One of the interesting talks at this year’s AGBT (AGBT 2014) was from Joe DeRisi, a microarray technology pioneer and a professor at UCSF. DeRisi’s talk covered a feel good success story on how Next-Gen Sequencing was useful in finding the cause of a 14 year old boy suffering from acute encephalitis. The boy suffered from the disease for months and later on Joe DeRisi roped in to help identifying the cause by UCSF Prof. Charles Chiu. Charles Chiu’s team with Joe DeRisi’s help took just two days to identify the cause by sequencing and treated the kid with the dose of Pencillin to cure him.

The diagnostic science and the computational methodology behind the incredible story of NGS in critical care is published as two papers. The first paper is published in The New England Journal of Medicine describes the diagnosis by next-gen sequencing story.

The researchers made the computational pipeline used to diagnose encephalis available as a more general tool for fast and unbiased diagnostic tool for otherinfectious diseases. And the computational pipeline using opern-source tools is published in the second paper at Genome Research.

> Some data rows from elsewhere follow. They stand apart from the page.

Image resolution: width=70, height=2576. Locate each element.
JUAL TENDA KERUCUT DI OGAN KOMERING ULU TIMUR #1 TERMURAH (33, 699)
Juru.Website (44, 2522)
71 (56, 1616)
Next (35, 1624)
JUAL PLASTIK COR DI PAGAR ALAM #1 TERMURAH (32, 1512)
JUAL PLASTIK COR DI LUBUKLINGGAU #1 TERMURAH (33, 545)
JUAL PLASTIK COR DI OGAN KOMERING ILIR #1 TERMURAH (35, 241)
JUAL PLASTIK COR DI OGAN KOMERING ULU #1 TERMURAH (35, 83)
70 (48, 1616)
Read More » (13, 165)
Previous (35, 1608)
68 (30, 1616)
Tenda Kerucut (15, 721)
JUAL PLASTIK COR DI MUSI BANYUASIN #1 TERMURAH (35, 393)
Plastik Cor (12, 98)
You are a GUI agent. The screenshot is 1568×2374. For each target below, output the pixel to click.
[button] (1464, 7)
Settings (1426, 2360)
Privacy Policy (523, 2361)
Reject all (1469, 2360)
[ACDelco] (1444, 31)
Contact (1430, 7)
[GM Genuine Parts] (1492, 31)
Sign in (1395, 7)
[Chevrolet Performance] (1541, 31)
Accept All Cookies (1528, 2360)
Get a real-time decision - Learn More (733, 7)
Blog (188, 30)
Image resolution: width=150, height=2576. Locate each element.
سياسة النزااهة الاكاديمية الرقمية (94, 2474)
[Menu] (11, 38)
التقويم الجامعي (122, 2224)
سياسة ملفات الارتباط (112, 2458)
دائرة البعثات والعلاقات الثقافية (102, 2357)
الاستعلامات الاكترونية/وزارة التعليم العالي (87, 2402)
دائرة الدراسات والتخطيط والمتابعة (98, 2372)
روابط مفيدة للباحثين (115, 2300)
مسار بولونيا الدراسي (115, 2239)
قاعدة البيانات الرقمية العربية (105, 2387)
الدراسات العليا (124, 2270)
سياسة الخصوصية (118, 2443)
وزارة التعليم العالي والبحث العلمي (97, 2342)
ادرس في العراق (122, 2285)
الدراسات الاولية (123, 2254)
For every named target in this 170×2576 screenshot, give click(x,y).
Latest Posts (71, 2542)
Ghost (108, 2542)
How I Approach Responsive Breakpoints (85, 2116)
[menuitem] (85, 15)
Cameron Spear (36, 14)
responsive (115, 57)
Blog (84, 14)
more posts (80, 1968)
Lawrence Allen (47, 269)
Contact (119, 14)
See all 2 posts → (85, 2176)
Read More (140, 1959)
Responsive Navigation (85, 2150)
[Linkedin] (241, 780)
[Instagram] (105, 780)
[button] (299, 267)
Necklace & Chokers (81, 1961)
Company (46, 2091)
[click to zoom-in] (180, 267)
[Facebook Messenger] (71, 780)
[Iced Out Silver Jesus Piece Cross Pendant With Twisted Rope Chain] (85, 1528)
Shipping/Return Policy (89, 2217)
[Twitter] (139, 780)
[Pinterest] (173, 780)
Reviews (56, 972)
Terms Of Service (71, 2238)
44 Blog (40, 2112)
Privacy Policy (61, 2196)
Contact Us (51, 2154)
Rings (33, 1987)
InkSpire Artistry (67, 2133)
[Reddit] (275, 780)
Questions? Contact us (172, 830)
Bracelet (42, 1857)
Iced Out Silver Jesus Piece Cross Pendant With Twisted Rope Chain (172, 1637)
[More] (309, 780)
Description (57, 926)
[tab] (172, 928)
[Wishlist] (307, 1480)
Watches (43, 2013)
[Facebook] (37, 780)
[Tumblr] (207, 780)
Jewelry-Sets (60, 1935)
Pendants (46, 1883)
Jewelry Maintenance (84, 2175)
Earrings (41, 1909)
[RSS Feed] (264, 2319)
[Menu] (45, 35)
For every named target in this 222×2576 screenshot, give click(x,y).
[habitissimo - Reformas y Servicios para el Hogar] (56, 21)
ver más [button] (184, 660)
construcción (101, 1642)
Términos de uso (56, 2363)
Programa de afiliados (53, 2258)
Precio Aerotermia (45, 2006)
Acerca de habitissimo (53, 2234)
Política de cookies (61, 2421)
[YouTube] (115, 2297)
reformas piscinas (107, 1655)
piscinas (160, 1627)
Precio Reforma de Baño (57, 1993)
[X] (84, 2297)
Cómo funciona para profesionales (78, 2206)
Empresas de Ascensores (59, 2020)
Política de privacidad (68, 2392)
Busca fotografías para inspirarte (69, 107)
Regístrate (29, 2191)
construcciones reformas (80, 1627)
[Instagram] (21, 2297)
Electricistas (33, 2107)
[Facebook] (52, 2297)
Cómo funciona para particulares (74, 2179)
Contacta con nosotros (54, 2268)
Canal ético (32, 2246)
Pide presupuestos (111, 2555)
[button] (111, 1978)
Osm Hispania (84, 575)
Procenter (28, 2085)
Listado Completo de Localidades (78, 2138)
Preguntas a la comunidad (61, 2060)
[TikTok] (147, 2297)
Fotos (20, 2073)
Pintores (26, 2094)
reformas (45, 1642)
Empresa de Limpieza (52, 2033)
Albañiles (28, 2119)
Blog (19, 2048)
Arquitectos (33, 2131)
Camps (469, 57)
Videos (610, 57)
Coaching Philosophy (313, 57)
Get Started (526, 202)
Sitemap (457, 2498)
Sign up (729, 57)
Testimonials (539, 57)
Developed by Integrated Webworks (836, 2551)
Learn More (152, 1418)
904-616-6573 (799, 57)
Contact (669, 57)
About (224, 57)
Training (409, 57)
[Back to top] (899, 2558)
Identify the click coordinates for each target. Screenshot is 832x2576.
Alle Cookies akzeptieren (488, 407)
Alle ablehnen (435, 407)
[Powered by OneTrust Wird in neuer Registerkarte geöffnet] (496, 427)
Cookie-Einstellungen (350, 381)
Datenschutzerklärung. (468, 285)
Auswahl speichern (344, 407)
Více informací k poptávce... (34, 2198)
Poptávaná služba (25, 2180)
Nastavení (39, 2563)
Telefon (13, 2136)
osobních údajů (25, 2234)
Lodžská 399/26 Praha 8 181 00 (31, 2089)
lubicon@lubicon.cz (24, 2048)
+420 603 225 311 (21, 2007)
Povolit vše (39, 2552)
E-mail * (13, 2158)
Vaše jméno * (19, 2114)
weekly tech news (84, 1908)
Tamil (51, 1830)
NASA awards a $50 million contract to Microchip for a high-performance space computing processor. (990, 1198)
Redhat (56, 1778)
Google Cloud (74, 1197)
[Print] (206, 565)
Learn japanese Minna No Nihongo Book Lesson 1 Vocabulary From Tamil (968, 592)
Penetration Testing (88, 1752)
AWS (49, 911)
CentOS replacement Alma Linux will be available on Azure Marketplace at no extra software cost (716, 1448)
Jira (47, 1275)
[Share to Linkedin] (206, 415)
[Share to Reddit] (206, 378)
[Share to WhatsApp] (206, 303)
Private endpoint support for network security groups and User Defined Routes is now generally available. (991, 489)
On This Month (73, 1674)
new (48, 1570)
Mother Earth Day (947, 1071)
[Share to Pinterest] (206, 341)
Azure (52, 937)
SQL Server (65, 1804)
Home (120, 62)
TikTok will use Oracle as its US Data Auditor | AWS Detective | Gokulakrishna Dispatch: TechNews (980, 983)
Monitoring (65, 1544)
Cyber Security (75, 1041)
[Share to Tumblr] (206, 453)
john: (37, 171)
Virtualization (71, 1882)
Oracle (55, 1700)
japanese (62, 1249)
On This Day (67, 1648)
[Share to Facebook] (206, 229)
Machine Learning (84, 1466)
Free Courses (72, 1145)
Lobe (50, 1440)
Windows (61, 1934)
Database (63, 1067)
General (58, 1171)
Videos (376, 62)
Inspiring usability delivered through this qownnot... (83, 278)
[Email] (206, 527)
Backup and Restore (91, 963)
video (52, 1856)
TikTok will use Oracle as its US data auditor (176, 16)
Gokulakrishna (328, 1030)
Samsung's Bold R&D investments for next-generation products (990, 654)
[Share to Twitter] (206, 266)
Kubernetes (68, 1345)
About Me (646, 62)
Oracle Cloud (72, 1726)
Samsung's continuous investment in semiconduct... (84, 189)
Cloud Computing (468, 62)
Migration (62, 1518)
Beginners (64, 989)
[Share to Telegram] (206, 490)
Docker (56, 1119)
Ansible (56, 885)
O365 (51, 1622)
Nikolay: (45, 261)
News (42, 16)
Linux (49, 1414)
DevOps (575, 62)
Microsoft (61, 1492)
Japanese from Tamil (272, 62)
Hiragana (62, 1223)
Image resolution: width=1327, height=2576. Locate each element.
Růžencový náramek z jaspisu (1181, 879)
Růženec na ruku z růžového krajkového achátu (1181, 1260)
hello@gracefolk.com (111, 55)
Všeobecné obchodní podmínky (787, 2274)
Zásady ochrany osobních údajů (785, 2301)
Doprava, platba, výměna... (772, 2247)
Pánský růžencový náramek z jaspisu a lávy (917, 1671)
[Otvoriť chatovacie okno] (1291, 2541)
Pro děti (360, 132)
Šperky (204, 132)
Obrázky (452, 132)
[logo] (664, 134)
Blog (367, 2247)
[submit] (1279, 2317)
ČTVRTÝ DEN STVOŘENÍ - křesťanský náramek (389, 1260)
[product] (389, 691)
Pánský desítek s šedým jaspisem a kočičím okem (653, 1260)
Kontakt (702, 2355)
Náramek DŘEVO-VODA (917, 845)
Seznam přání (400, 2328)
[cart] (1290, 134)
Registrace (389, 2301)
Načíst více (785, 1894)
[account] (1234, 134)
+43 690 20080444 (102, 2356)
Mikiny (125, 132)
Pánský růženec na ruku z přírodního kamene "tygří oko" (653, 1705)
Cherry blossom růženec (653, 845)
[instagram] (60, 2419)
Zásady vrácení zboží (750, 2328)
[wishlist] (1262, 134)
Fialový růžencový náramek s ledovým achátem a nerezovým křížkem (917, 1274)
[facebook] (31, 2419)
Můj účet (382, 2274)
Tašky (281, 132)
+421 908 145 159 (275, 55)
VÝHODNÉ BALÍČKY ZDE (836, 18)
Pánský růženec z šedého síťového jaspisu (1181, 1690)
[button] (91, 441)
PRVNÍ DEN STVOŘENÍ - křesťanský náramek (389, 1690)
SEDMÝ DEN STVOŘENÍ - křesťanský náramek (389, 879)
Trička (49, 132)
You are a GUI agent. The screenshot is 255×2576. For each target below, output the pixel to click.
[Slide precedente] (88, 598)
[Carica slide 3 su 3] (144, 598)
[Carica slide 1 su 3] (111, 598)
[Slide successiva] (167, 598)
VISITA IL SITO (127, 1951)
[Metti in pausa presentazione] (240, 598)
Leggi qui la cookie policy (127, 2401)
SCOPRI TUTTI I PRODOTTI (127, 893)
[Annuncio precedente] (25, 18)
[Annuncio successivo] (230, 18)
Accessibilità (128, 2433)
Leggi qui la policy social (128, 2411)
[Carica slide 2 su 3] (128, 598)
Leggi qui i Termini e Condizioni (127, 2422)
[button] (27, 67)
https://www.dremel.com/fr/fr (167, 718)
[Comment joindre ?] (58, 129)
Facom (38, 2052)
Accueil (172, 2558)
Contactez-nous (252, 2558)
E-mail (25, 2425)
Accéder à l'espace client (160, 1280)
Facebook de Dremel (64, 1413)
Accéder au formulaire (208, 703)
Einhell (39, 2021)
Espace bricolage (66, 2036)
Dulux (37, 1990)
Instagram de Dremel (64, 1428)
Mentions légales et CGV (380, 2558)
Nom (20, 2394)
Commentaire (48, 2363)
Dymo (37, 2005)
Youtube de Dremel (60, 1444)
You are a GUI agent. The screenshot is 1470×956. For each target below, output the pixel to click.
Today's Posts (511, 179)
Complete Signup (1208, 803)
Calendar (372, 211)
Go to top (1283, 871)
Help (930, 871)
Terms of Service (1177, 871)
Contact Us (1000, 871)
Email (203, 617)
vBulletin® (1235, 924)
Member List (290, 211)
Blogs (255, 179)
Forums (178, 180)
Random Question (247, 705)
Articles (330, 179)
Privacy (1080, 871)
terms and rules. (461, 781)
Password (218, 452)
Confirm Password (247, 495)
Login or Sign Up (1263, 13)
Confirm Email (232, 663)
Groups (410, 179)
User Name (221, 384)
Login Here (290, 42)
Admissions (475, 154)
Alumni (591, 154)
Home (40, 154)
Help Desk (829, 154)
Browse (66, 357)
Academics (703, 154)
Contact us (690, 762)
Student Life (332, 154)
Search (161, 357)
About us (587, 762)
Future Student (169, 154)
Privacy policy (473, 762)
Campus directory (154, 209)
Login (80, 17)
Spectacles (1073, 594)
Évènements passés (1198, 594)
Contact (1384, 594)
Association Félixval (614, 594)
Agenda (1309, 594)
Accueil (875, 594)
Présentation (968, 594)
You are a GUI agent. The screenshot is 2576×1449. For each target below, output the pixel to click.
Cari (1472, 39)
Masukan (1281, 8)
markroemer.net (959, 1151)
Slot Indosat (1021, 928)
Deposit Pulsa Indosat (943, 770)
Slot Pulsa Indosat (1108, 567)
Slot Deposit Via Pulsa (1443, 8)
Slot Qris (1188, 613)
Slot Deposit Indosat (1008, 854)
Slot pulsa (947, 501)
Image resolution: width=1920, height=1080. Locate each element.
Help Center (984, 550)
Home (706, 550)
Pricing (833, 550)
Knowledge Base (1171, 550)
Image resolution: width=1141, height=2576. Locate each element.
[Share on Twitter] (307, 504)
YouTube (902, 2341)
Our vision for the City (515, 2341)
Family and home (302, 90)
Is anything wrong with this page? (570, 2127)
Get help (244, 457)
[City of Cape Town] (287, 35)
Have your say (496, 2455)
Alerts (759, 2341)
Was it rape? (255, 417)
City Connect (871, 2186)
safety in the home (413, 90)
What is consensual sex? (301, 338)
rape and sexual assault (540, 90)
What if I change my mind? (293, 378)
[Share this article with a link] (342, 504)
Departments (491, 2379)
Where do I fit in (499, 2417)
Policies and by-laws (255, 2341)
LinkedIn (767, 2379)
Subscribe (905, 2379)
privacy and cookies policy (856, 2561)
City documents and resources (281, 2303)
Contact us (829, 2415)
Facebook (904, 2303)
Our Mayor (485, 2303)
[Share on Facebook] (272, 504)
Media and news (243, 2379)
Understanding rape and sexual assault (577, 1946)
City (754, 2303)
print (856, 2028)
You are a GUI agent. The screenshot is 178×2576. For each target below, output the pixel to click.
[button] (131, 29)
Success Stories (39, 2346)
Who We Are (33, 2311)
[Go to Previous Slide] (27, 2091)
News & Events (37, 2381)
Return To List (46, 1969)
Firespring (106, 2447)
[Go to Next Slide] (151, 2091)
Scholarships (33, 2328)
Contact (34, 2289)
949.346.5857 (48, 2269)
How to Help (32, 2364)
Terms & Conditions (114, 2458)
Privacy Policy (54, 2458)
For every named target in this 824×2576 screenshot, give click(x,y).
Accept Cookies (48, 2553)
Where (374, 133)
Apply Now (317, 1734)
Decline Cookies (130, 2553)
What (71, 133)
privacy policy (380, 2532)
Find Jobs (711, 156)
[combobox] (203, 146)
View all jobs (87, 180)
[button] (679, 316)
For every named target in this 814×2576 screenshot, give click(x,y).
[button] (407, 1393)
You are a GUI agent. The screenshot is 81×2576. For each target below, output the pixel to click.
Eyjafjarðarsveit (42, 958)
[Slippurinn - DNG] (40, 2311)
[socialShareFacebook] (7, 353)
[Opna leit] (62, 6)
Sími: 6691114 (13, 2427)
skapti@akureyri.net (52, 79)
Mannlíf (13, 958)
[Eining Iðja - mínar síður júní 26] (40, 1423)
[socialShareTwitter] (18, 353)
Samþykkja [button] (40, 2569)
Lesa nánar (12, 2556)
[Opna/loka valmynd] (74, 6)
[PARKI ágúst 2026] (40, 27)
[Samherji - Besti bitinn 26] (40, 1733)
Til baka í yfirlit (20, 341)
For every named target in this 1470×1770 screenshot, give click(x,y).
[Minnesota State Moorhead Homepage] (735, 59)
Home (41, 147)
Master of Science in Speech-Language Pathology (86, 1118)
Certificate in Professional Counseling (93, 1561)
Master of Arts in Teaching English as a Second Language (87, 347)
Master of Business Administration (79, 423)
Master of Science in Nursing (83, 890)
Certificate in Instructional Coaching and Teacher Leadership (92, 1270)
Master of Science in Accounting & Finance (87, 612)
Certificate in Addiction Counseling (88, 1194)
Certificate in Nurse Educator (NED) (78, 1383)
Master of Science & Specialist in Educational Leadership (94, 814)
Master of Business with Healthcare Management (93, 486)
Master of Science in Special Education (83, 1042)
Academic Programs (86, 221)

The paper presents SURPI: Sequence-based Ultrarapid Pathogen Identification, a computational pipeline for identifying pathogen from metagenomic NGS data from clinical samples.  SURPI uses the aligners SNAP and RAPSearch (for protein) after benchmarking against a variety of aligners; testing for speed and accuracy. SNAP and RAPSearch were as accurate as other aligners but orders of magnitude faster.  SURPI can run in two modes: fast  mode and comprhensive mode.  In fast mode, SURPI detects viruses and bacteria in data sets with  7–500 million reads in 11 min to 5 h. In the comprehensive mode, SURPI can identify all known microorganisms are identified, perform denovo assembly and protein homology searches in 50 min to 16 h. They showed the utility of the pipeline by testing it in 237 clinical samples containing over a billion reads.

Carl Zimmer has nice a article covering this NGS feel good story on NY Times,

You might also be interested on the story by Keith Robinson on his blog Omics Omics, immediately after AGBT 2014  (long before the publications)



  1. Thank you for this write up. I am new to papers I’m involved in being in the news so forgive me if this clarification is considered gauche: while Dr. Derisi was extremely generous in collaborating with us, this work ( sample -> sequence + bioinformatic pipeline construction) occurred in the UCSF lab of Charles Chiu, the corresponding author on both papers.

  2. nextgenseek says:

    thanks for pointing out. Just corrected it to reflect that.